(Stored records):
=== Section Start ===
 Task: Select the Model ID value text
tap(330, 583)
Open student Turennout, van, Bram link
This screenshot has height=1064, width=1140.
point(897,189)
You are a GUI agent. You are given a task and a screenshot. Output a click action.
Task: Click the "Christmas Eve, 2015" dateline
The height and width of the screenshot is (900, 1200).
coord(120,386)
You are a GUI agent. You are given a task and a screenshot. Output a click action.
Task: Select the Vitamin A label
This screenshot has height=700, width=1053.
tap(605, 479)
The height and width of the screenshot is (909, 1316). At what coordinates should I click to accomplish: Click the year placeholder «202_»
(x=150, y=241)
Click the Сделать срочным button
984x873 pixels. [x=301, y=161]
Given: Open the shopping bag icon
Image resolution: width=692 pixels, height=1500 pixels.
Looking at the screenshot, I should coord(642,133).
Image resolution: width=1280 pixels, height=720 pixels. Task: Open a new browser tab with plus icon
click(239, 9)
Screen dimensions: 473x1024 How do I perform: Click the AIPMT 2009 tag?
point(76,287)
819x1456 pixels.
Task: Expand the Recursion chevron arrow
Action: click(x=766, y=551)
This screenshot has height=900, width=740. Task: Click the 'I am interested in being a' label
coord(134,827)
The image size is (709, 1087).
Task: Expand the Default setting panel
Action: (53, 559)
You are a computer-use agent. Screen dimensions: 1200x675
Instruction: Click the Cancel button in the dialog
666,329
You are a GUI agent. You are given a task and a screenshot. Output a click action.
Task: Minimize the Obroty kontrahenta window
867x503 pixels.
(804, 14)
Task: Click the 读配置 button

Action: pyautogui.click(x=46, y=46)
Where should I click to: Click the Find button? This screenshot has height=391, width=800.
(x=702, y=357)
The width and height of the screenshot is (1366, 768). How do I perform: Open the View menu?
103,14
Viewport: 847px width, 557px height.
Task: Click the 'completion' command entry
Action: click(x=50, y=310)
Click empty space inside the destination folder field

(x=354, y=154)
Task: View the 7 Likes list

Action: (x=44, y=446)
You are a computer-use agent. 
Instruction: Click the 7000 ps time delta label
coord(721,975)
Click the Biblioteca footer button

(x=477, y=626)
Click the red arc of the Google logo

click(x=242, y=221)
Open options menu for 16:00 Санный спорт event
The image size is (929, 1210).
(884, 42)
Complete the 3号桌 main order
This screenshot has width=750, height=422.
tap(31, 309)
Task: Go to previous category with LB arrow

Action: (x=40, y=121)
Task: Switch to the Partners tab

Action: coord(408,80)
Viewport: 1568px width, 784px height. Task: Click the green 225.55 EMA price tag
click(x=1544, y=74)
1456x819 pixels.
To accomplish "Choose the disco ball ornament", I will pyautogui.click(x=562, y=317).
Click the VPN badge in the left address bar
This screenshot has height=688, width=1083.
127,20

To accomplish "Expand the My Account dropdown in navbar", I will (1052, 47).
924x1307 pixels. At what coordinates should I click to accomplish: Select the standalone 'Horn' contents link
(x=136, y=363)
=== Section End ===
(Task description):
Every line above holding the string "computer" should be listed.

(Answer for the task):
You are a computer-use agent. Screen dimensions: 1200x675
You are a computer-use agent. 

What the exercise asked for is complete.